If we hadn't moved from Hawaii I don't think we would have ever gotten to where we're at now.

The place you live has a great deal with how you live your life. Now I'm a great advocate for making lemonade out of lemons, but some of us are predisposed to needing a certain environment and community. And without those two things we end up flailing about. Like a worm taken out of the dirt and put in water, completely out of it's element.

I know I felt the emptiness pretty heavily considering I was still a child and had no control over my situation. I left several friendships behind that I'd had for over 8 years and I would eventually understand that there was no replacing it, I'd never find friendships like that again.

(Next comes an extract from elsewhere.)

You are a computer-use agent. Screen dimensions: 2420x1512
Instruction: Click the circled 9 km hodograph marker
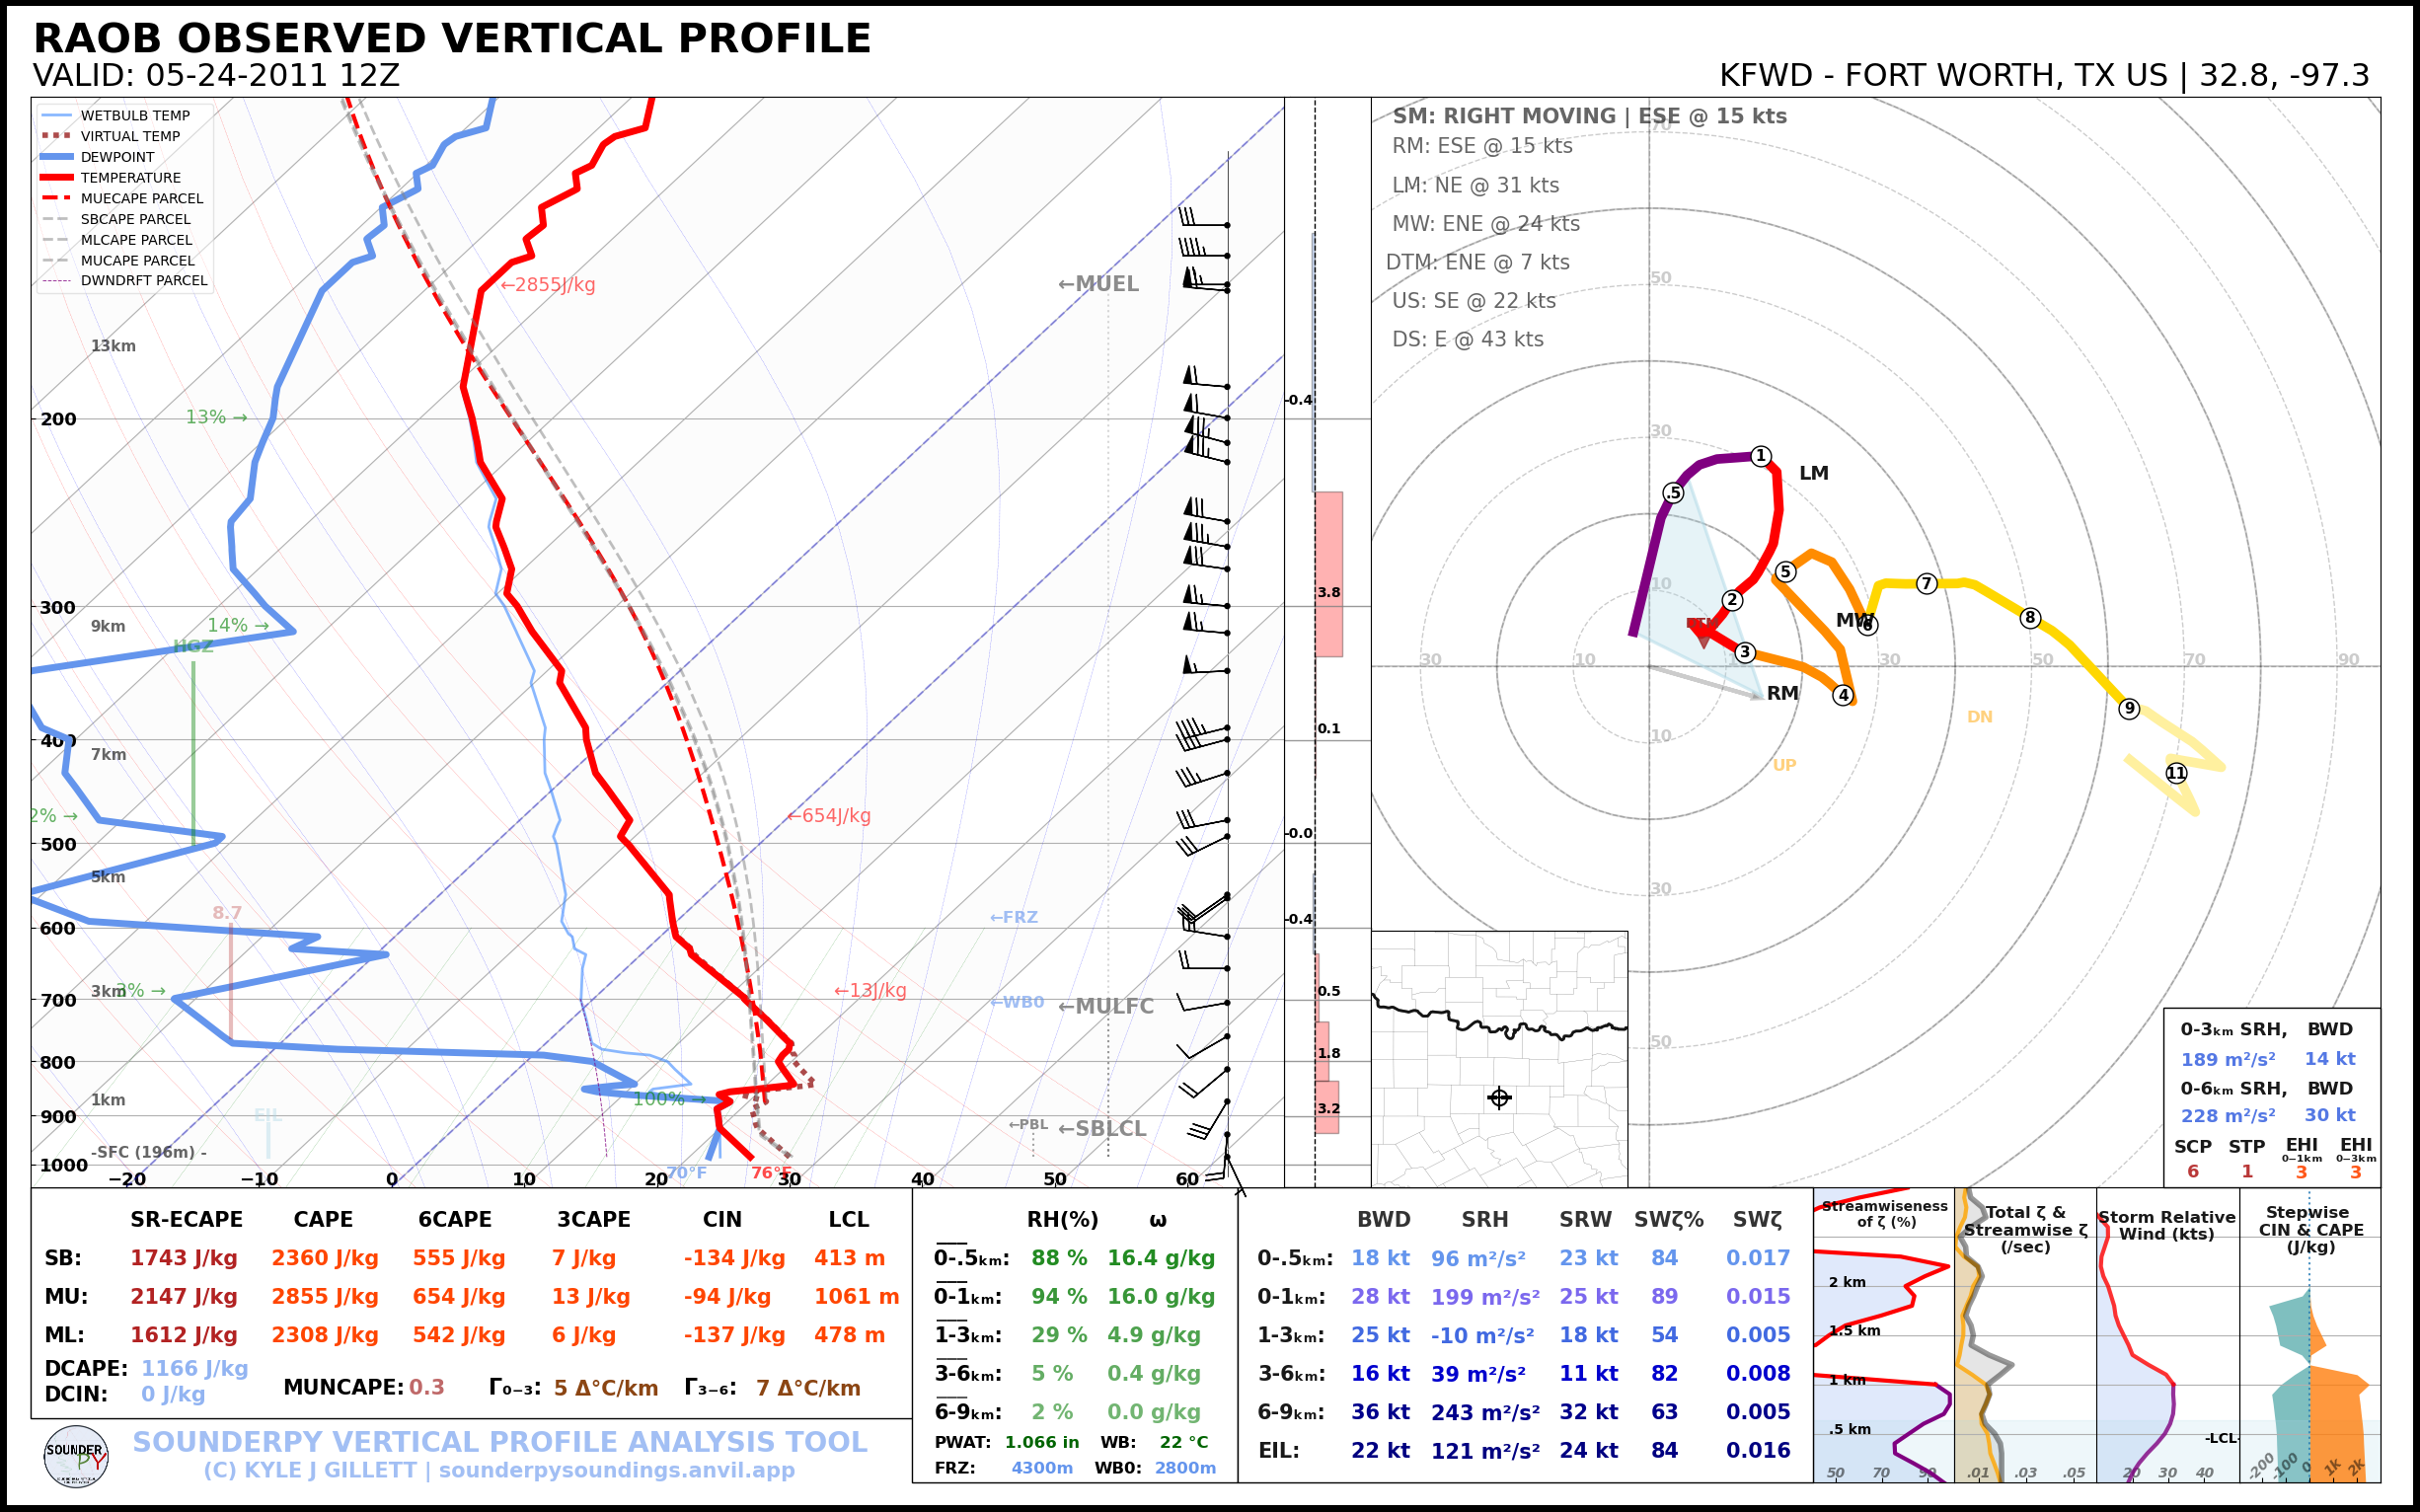2129,708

How do we learn to embrace the emptiness instead of trying to fill it? It's like jumping into the ocean and trying to avoid the water from enveloping your body. Or maybe we just need to learn to adapt, learn to swim. And how do we stop seeing emptiness negatively? Maybe the only difference between emptiness and a vast open world is the fact that we're trying to hold onto something, so our arms are closed and in our human emotional state we feel nothing because what we're grasping means nothing. Emptiness can be glorious. Have you ever hiked to the top of a large mountain or hill and looked out and noticed how much space there is? That can be emptiness when your arms are open wide. We seek to fill when God wants our arms open so he can fill them? When we're full, where's the room for Him? Where's the room for the plans He has made for you? If you're busy mapping out your entire life, where's the room for deviation? And when the time comes will we even notice the pathway He's already clearing for us to change routes?

Emptiness is a good thing, yet somewhere in our self controlled environments we have decided that it's bad. It's negative. Emptiness, loneliness, & sadness are all there for a purpose in our life if we are seeking the one who designed them all with us in mind.

We sought community and failed to see we had it, just not in the form we were used to. I wonder how much we might have accomplished if we had simply stood together as a family of 3 and put our minds and hands to work usefully?